No, putting an explanation on the help article that this feature is only available to admins doesn't work. No one reads anything.
Unfortunately that one is not removable through about:config.
I've used qutebrowser for years as I feel the keyboard controlled web is much more convenient, and there hasn't been any reasonable competition to qutebrowser. The vim keyboard control plugins for chrome or firefox don't fit the bill for me, they feel slow, are often out of focus, and quite limited.
glide fixes all of those problems, supports firefox extensions and has a really powerful and approachable scripting API. It's alpha but feels quite ready, I've been running it a few weeks full time and loved the experience.
px is the CSS unit, device pixels aren't.
[1] https://addons.mozilla.org/en-US/firefox/addon/popup-tooltip...
Huh, beside Google Maps, that's what the default context menu does in Firefox?
1. In about:config, turn pref toolkit.legacyUserProfileCustomizations.stylesheets on.
2. Create chrome/userChrome.css in your profile directory (which you can find from about:support).
3. Open the Browser Toolbox with Ctrl+Alt+Shift+I or ≡ → More tools → Browser Toolbox or Tools → Browser Tools → Browser Toolbox or some such thing. This is dev tools for the browser.
4. In the Inspector tab, search #contentAreaContextMenu to navigate to the <menupopup id="contentAreaContextMenu" …> element.
5. Look through its children. Decide which ones you don’t want, then kill them in CSS.
From my userChrome.css (I think this must be something like a decade old because I started typing curly quotes somewhere around then):
/* I don't want *two* items for Inspect, just the one main one please. */
#context-inspect-a11y,
/* I'm happy to use Ctrl+Shift+S; I don't need a context menu item for it. */
#context-take-screenshot,
#context-sep-screenshots,
/* I don't use Firefox's password manager. */
#fill-login,
#fill-login-generated-password,
#manage-saved-logins,
#passwordmgr-items-separator {
display: none;
}
The article takes the approach of disabling features (e.g. devtools.accessibility.enabled). I take the approach of leaving the features enabled (I want the accessibility stuff!) and just removing the specific context menu item that I found annoying.(… and I see at the end of the article that this approach is what the next post is to be about. Heh. Posted before reading to the end. Probably would still have posted roughly the same thing.)

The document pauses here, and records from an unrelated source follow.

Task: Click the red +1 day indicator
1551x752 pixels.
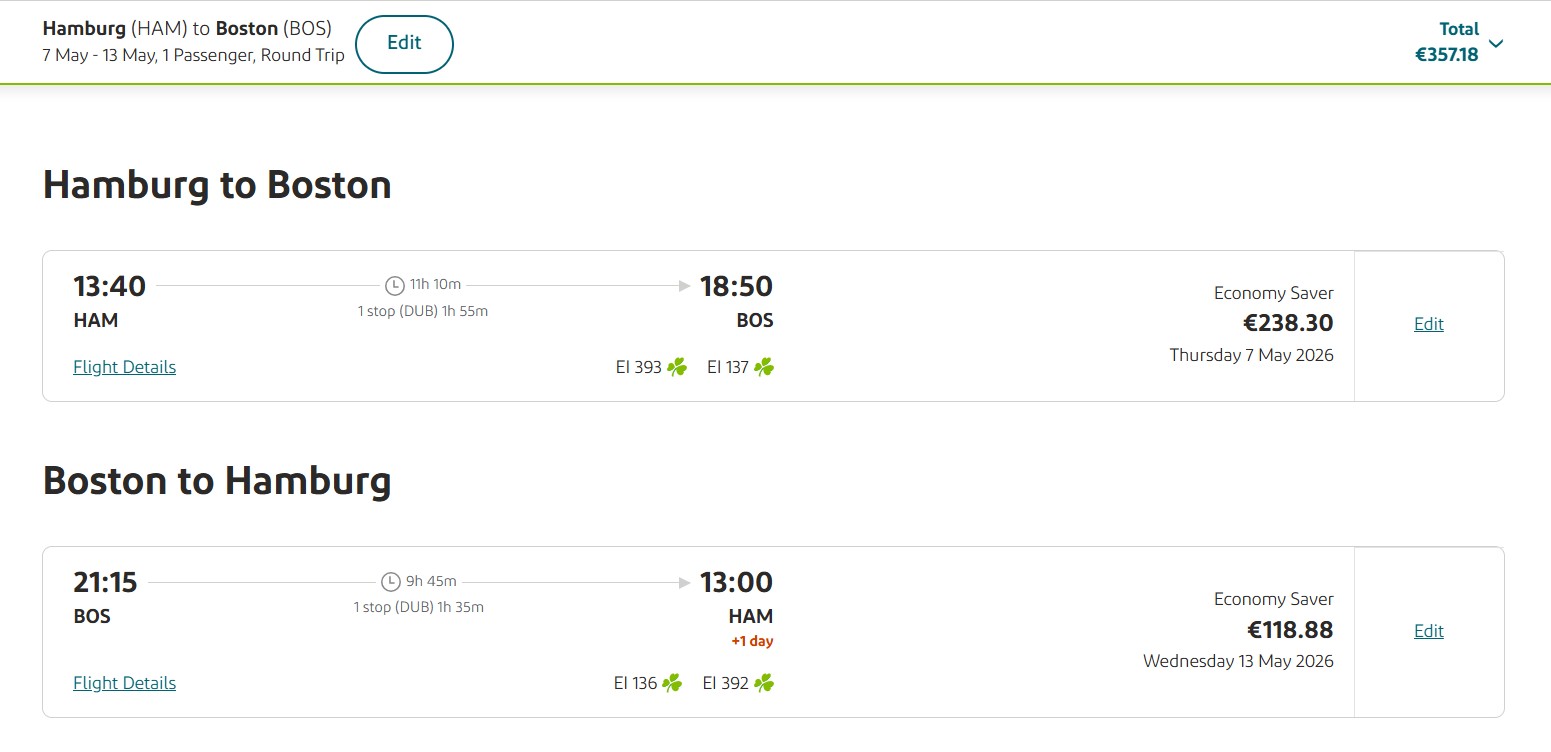Action: click(x=752, y=641)
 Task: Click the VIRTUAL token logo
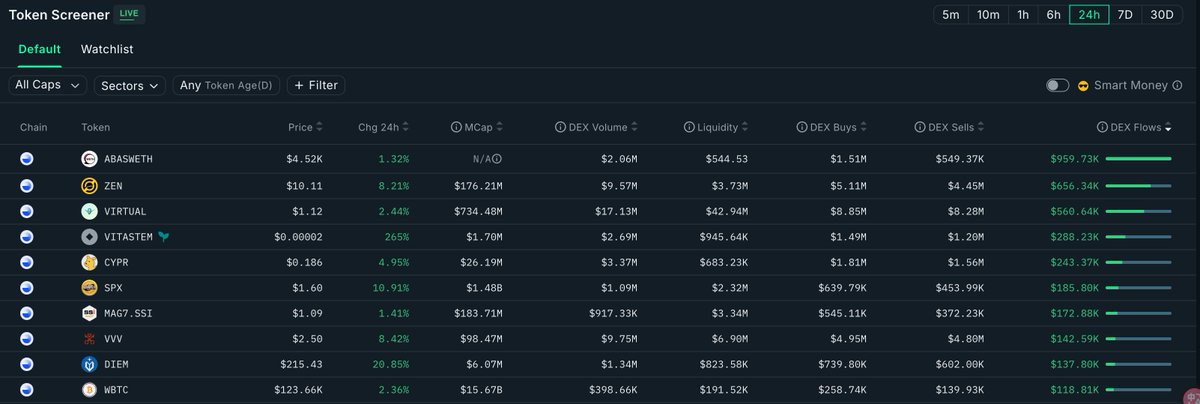88,211
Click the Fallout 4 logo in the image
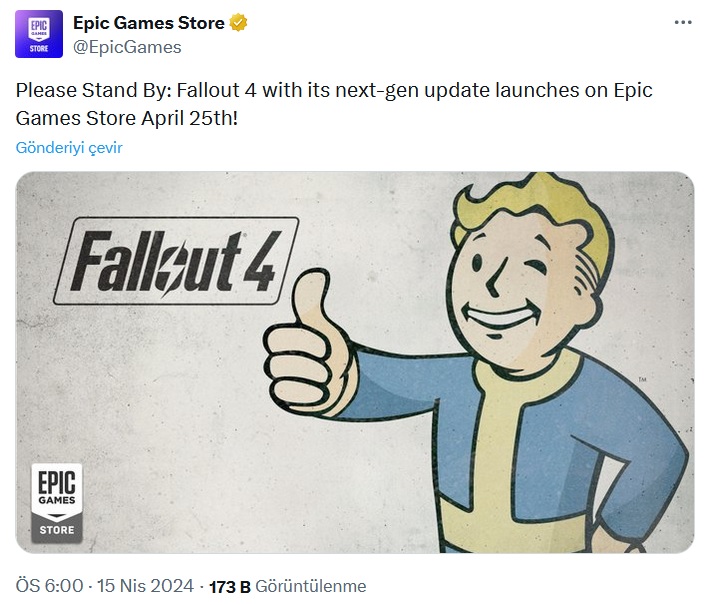The height and width of the screenshot is (605, 706). pyautogui.click(x=176, y=261)
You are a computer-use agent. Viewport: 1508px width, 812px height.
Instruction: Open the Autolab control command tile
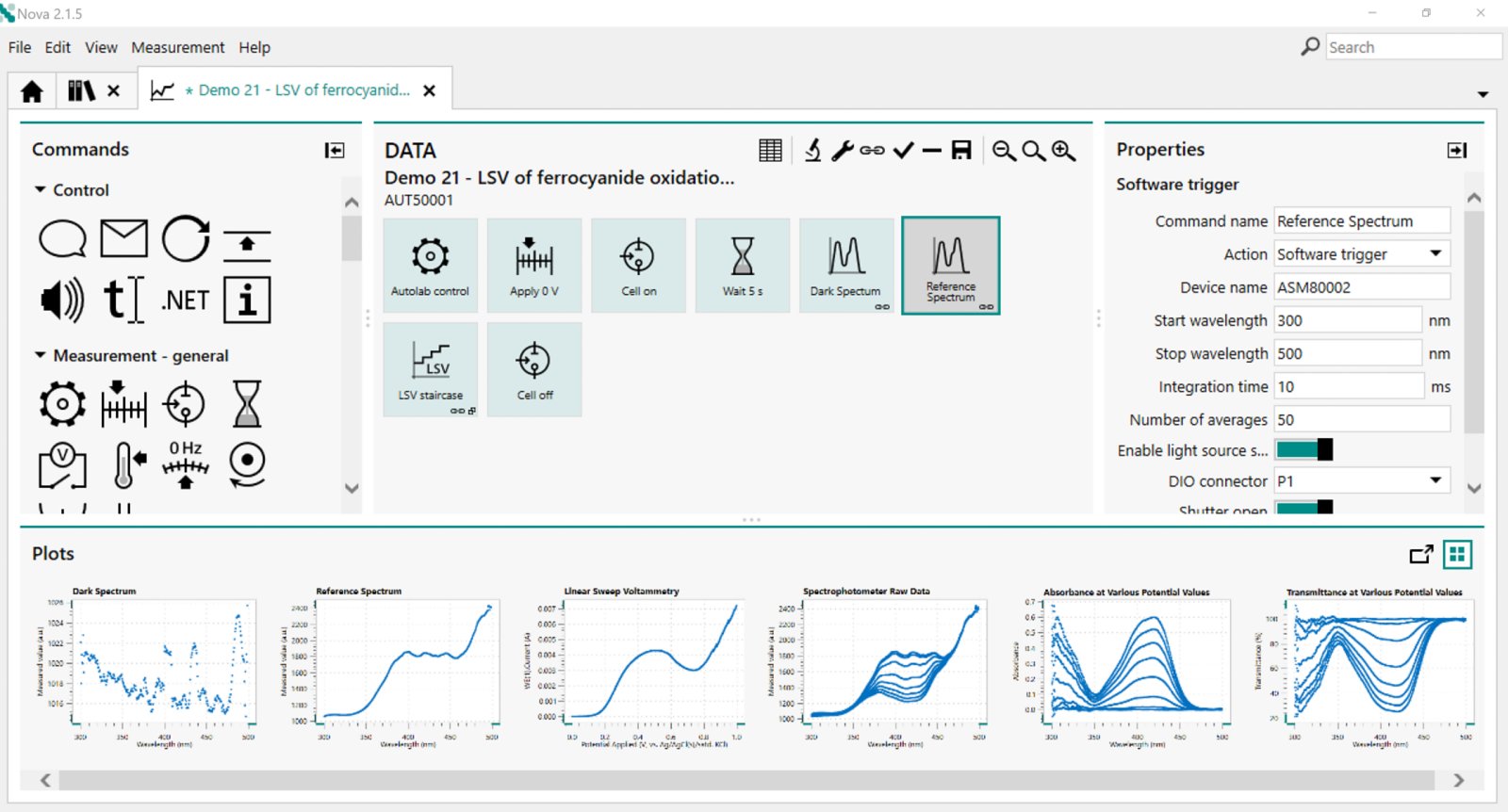431,266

I don't want the Translate button to NEVER be there. I want it to be there if and only if the selection is not in English.
Is there a technical reason for this that Polish is defaulted to more often than not? Or is this just a me thing.
Actually an image which is also a link for extra buttons (typical wikipedia image AFAICT)
[1] I exaggerate a bit, sometimes I use uBlock Origin's "block element".
I wrote a blog post about how I customized Firefox exactly to what I wanted https://varun.ch/posts/firefox/ including a minimal UI, monospaced font, sidebar, etc etc. userChrome.css is a great feature and it’s amazing that it’s just exposed to the user.
It actually makes sense, because instead of wondering where the option is, you learn that it is not applicable in the given context. It also supports the spatial memory you have of the surrounding options.
i can pick out the button i want instantly. i don't have to navigate multiple buttons to do anything
Articles about entries use to be able to do:
about:config?filter=browser.translations.select.enable
Now all that does is show this stupid "be careful" warning.
So this guy's rant, besides not making a whole lot of sense (first he complains about the length of the right-click menu, then he complains that they moved the AI stuff to a side menu...?) is also obsolete.
Of course, I've never selected an entire page section of multimedia content and right clicked on it before.
Of course the menu has a lot of options - you've given it multiple contexts and it's a context menu.
librewolf is great
Chef’s kiss.
Just make the goddamn browser fast, lightweight, and stable. Forget everything else.
Except spell check. Please god fix that too.